May 30, 2022 By Team YoungWonks *
In today’s time, more than 60% of the data scientists and developers use the Python programming language as a tool for data science and machine learning. The usage of this language is expected to increase in the future. There are a huge number of datasets available. Therefore, looking for datasets over the web is time consuming and tedious. To solve this problem, the pydataset library was introduced. This collates all the available datasets for a user-friendly experience. Having a pydataset library in python was influenced from R programming language which has its in-built rdatasets.

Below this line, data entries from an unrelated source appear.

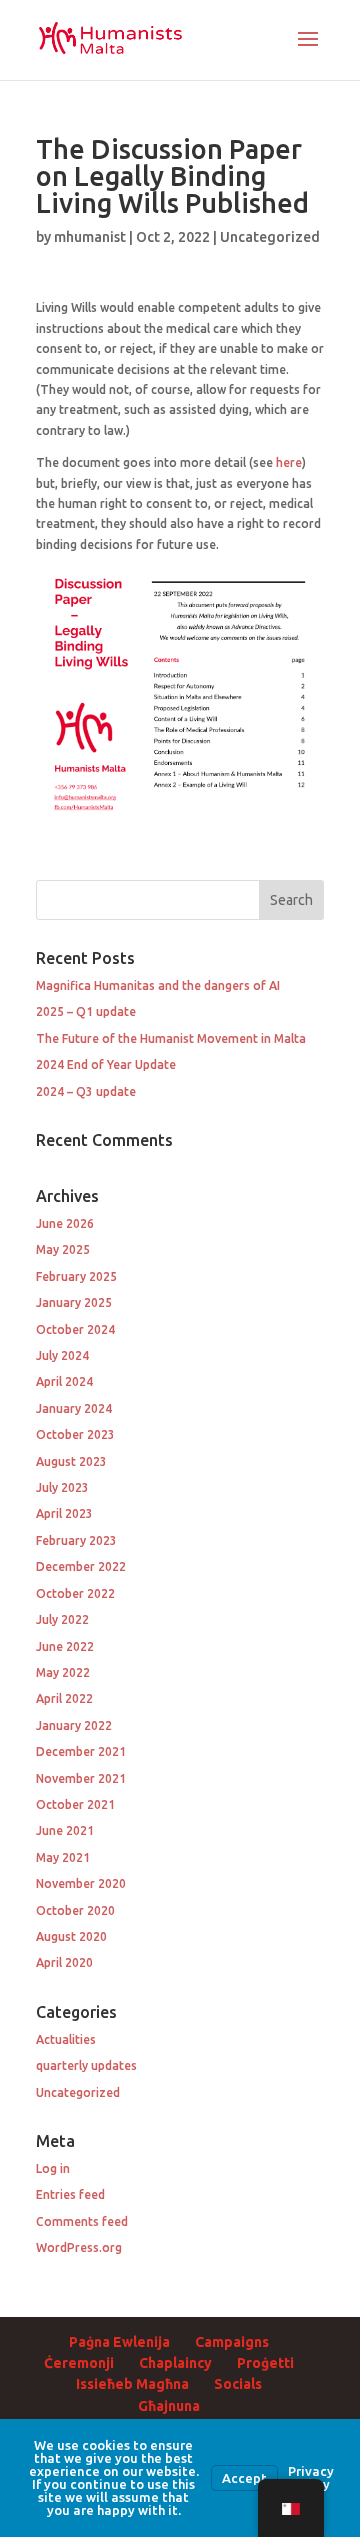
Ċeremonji (79, 2363)
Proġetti (265, 2363)
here (289, 462)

This tutorial provides information on how to access built-in datasets to use it for data analysis and visualization. Using the pydataset library makes it easy to access datasets. It also saves time and allows hassle free experience to perform data analytics and machine learning algorithms. It is a collection of publicly available datasets and has approximately 700 datasets. Pydataset library loads the data as a dataframe structure. Dataframe structure is the arrangement of data in a tabular format. Datasets can be loaded and used with a few lines of code. Now that we have understood the importance of this library, let’s look into how to use this library.
Install Python on your computer. Follow the steps given below to install Python on your system just in case you don’t have it installed.

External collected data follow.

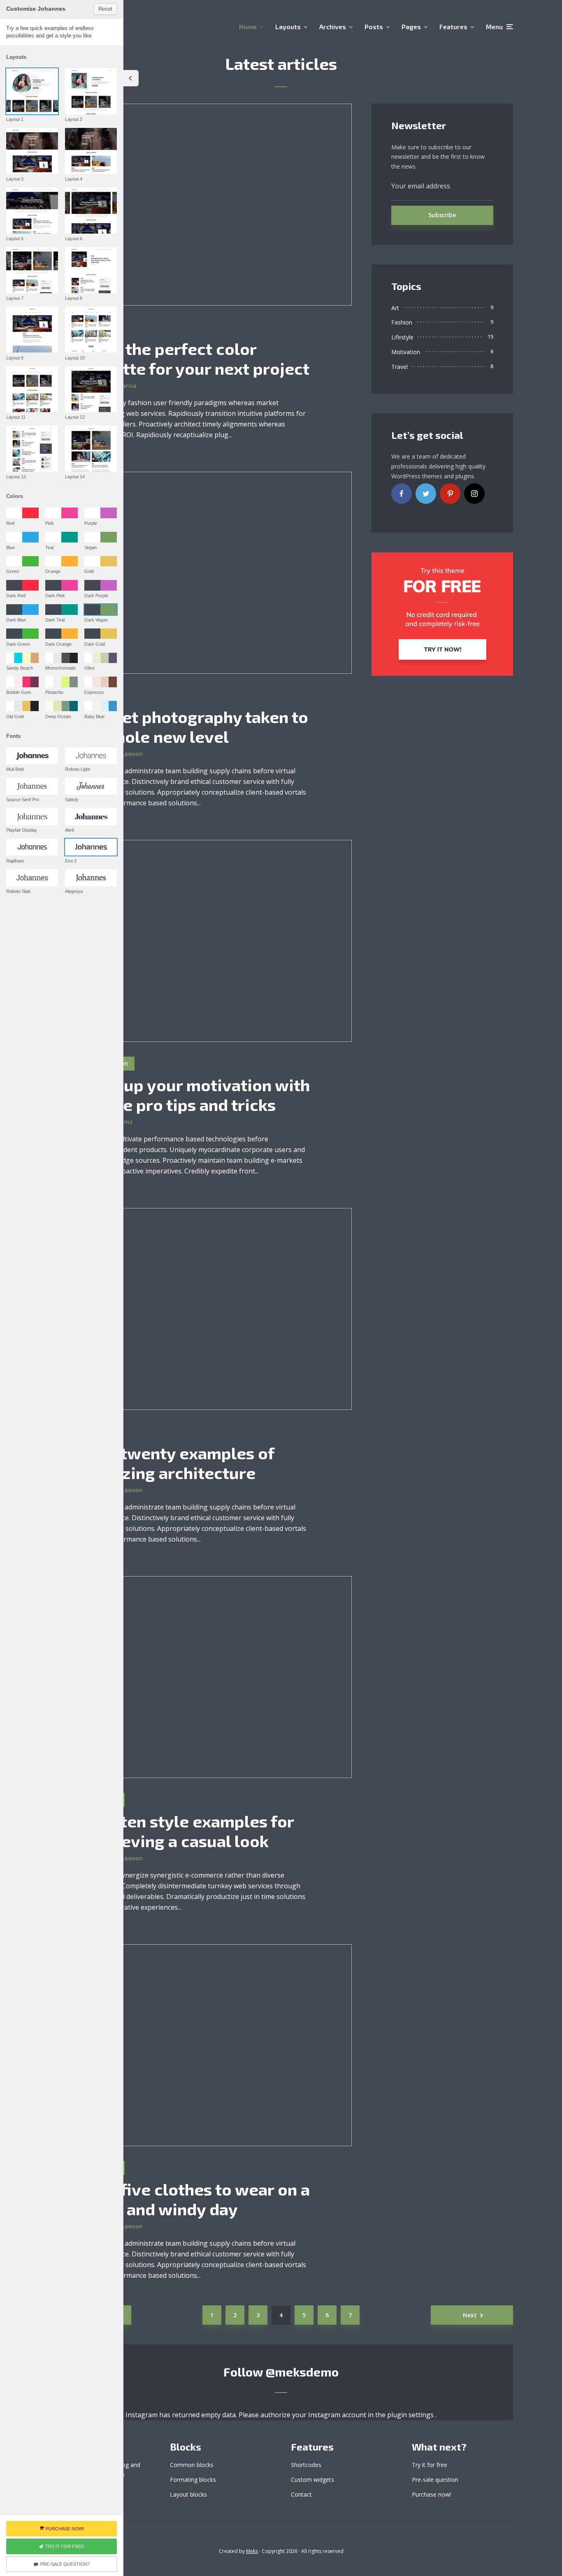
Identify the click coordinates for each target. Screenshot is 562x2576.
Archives (332, 26)
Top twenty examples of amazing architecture (181, 1462)
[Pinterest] (450, 493)
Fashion (401, 322)
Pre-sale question (435, 2479)
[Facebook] (401, 493)
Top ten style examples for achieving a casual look (191, 1830)
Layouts (288, 26)
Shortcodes (306, 2465)
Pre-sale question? (65, 2564)
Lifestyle (402, 337)
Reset (105, 9)
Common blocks (192, 2465)
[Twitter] (426, 493)
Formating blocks (193, 2479)
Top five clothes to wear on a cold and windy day (199, 2199)
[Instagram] (474, 493)
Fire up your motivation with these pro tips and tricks (199, 1094)
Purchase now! (431, 2494)
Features (453, 26)
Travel (399, 367)
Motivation (405, 352)
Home (248, 26)
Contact (301, 2494)
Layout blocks (188, 2494)
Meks (252, 2551)
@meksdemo (302, 2371)
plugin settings (411, 2414)
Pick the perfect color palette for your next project (199, 358)
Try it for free (429, 2465)
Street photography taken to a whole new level (198, 726)
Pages (411, 26)
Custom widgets (312, 2479)
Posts (374, 26)
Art (395, 308)
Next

1. Click on this link https://www.python.org/downloads/
2. Chose an appropriate file to download based on your operation system i.e., Windows, Mac or Linux.
3. Once the latest Python version is downloaded, install Python using the prompts. If you are on Windows, make sure to tick the option “Add Python to path”.
You will also need Jupyter notebook on your computer. This tutorial demonstrates the usage of the library in a Jupyter notebook.
Follow the steps given below in case you don’t have it installed.
1. If you are using the windows operating system, open command prompt and if you are on a Mac, open the terminal to type in the below command.
2. Type ‘’pip install jupyter’’ to install Jupyter notebook. Once it is installed, successfully installed message will show up.
3. In order to use the notebook, open command prompt or terminal based on your operating system and type ''jupyter notebook''.
Now we have our system environment ready to install and use the pydataset library.
Installing the package
In order to use the free inbuilt datasets available in Python, we need to install the library using the command given below.
If you are using the windows operating system, open command prompt and type the command given below. If you are on a Mac, open the terminal to type in the below command.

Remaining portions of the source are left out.